##### Bacaan yang Disediakan

Paca lengsernya Soeharto dari kursi pemerintahan 1998, gerakan mahasiswa tetap ada sampai tahun 2002, namun masa berikutnya gerakan mahasiswa mulai kehilangan ‘taring’, itu bisa dilihat dari aksi-aksi mahasiswa yang tidak konsisten untuk terus memonitoring isu yang diangkat, hingga pemerintah pun bisa tenang tanpa harus mengelus dada jika ada aksi mahasiswa. Seperti yang dikemukakan Yudi selaku Ketua II Liga Mahasiswa Nasional Demokratik (LMND) pusat, yang melihat karena tidak berjalannya agenda reformasi sehingga mengakibatkan gerakan mahasiswa sekarang menjadi kehilangan arah, “gerakan mahasiswa sekarang seolah-olah tidak memunyai tujuan pasti, mereka mau kemana dan apa yang mereka inginkan,” tuturnya.

##########

Langkah Pengerjaan:
A. Ringkaslah paragraf dalam bacaan tentang gerakan mahasiswa yang diawali dengan "Paca lengsernya Soeharto" tanpa menghilangkan fakta-fakta pokoknya.
B. Tuliskan lanjutan bacaan tentang gerakan mahasiswa pasca-1998, dimulai sesudah kalimat terakhirnya.
Daftar yang tercantum sesudah bagian ini tidak diperlukan untuk latihan.

##### Data yang Tersedia

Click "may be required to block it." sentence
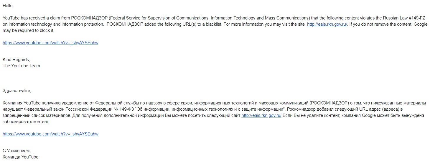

##########

Hasil Latihan:
A. Setelah Soeharto lengser pada 1998, gerakan mahasiswa masih bertahan hingga 2002. Sesudah itu, gerakan mahasiswa kehilangan "taring" karena aksinya tidak konsisten memantau isu yang diangkat, sehingga pemerintah bisa tetap tenang. Menurut Yudi, Ketua II LMND pusat, agenda reformasi yang tidak berjalan membuat gerakan mahasiswa kehilangan arah dan seolah tidak memiliki tujuan pasti.

B.
Selanjutnya wacana yang berekembang dikalangan mahasiswa yang masih intens dalam gerakan, khususnya yang kecewa akan keadaan dan pola pikir mahasiswa di era reformasi, bahwa hilangnya arah gerak mahasiswa saat ini karena imbas dari kurang matangnya konsep reformasi itu sendiri, seperti yang dikatakan oleh Andrian selaku Kabag Kebijakan Publik Kesatuan Aksi Mahasiswa Muslim Indonesia (KAMMI) Bandung. menurut Andrian, penggulingan Orde Baru hanya terfokus pada pemimpinnya saja ‘Soeharto’, sementara sistem yang dibangun oleh rezim tersebut selama 32 tahun masih mengakar kuat, “itu tidak disadari oleh gerakan mahasiswa sekarang,” tuturnya.

Lamunan para demonstran
“Satu komando, satu perjuangan”
Itu yang sering kita dengar ketika mahasiswa melakukan aksi turun ke jalan. Namun yel-yel pemicu semangat tersebut sepantasnya pula dikembalikan dalam bentuk pertanyaan, benarkah ada persatuan untuk sebuah perjuangan dari berbagai bendera yang diusung oleh gerakan mahasiswa? Atau dapat dipertanyakan ulang, apakah aksi turun ke jalan, mengutuk, mencaci, memblokir jalan, dan berbagai aksi yang mengatasnamakan rakyat dengan segala aksesoris tindakan yang meresahkan masyarakat pada umumnya itu layak disebut perjuangan?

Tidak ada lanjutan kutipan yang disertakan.